We examined the lives of adults with cerebral palsy who had minimal involvement in physical activity (Judy, aged 60; Alana, aged 29), who were involved in physical activity (Amy, aged 25; Ben, aged, 30), or who had minimal involvement in physical activity and who then participated in physical activity (David, aged 27; Tim, aged, 24). After receiving ethical approval, a life-history research approach (Denzin, 1989: Interpretive biography. Newbury Park, CA: Sage) was used, with the participants’ stories being interpreted using primarily psychodynamic theory (Freud, Erikson, Adler, Basch) to gain insight into their meaning and experiences of physical activity.
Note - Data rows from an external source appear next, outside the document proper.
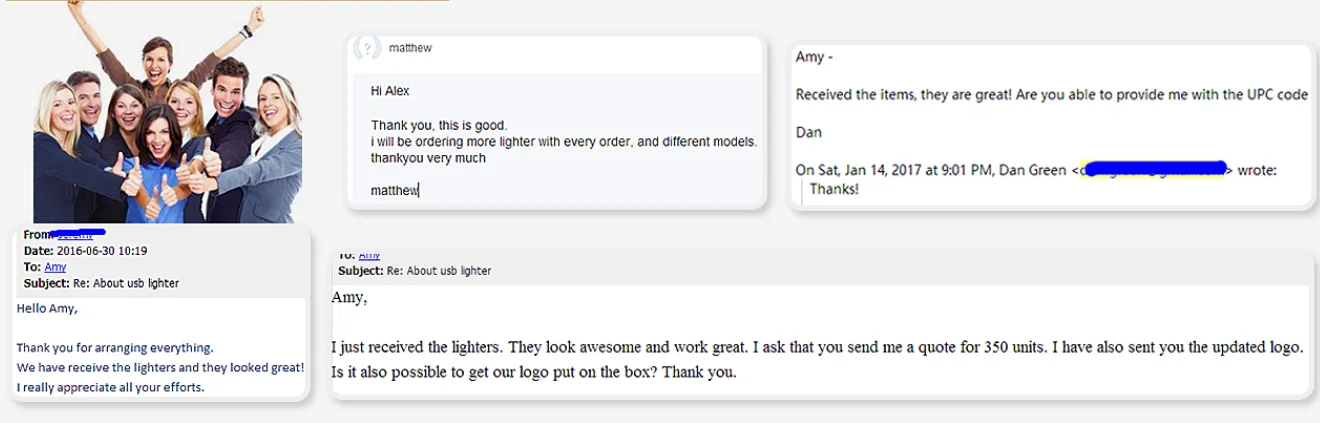Click the "Amy -" greeting in Dan's email
1320x423 pixels.
coord(810,57)
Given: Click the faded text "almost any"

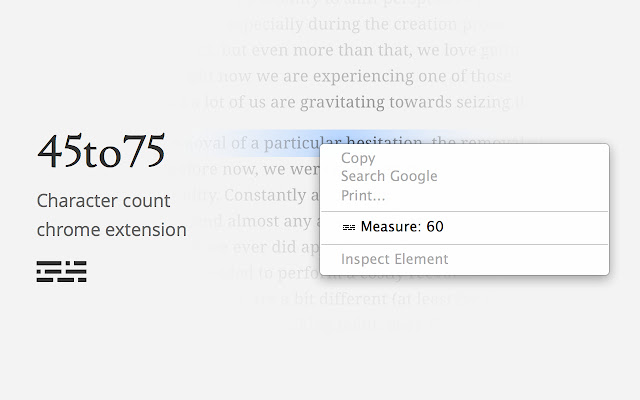Looking at the screenshot, I should tap(269, 221).
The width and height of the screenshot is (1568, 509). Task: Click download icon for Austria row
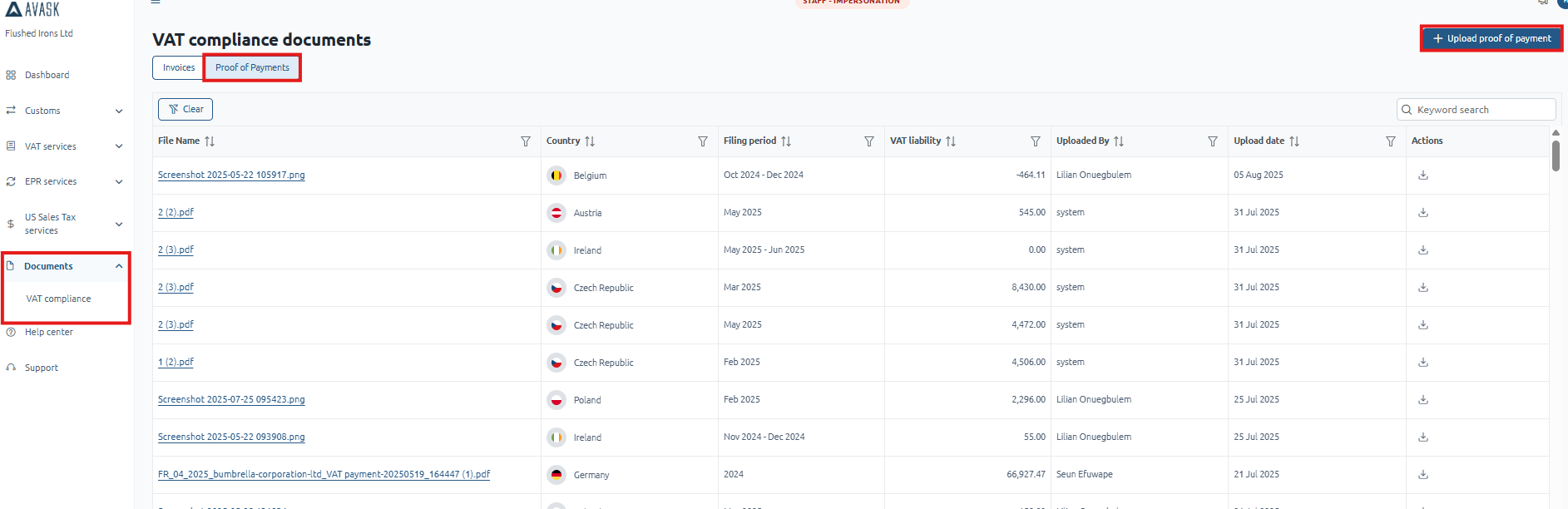point(1422,213)
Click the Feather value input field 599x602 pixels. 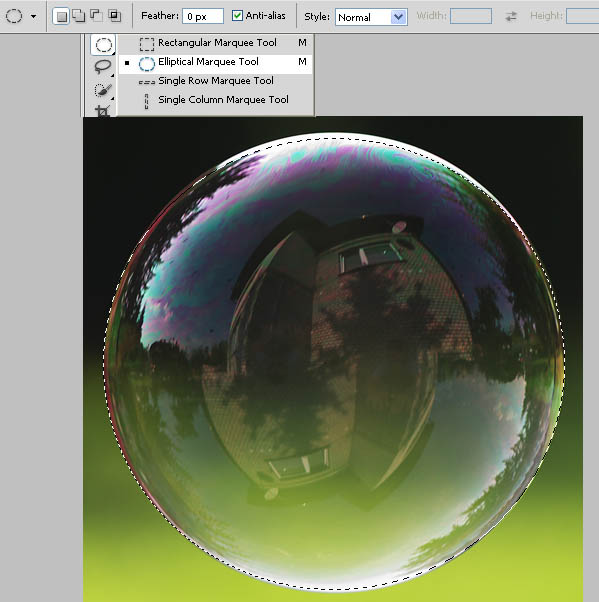pyautogui.click(x=203, y=17)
Judy and Alana had similar childhood experiences, which included: performing difficult, and sometimes painful, physiotherapy; wearing callipers to assist their walking; lacking competence at physical activity; and being socially isolated from their classmates. These aspects of their life histories seemed to contribute to their subsequent avoidance of physical activity and early onset of functional decline.
Amy and Ben had negative experiences with physical activity as children (similar to Judy and Alana), but were involved in, and valued, physical activity as adults. Physical activity was a means of displaying competence, delaying further functional loss, and becoming socially connected.
David and Tim lost the ability to walk in early adolescence. The minimal physical activity in which they engaged during their adult lives was directed towards trying to walk again. Walking seemed to be intimately connected with psychosocial growth. David’s weight-training programme seemed to provide him with another avenue for self-improvement towards his goal of attracting a life partner. Tim’s warm-water aerobic programme provided him with an opportunity to develop competence at swimming and at walking, and to enhance his self-esteem for these activities.
Involvement in physical activity may be important for people with cerebral palsy in their endeavours to successfully face the various psychosocial challenges throughout life. Implications of this research include: parents and teachers of children with cerebral palsy should provide support for their involvement in physical activity; physiotherapists should try to reduce the pain and increase the perceived relevancy of the treatments they deliver to young people with cerebral palsy; and psychologists should be aware of some of the difficulties people with cerebral palsy face and how they may manifest in adults with the condition.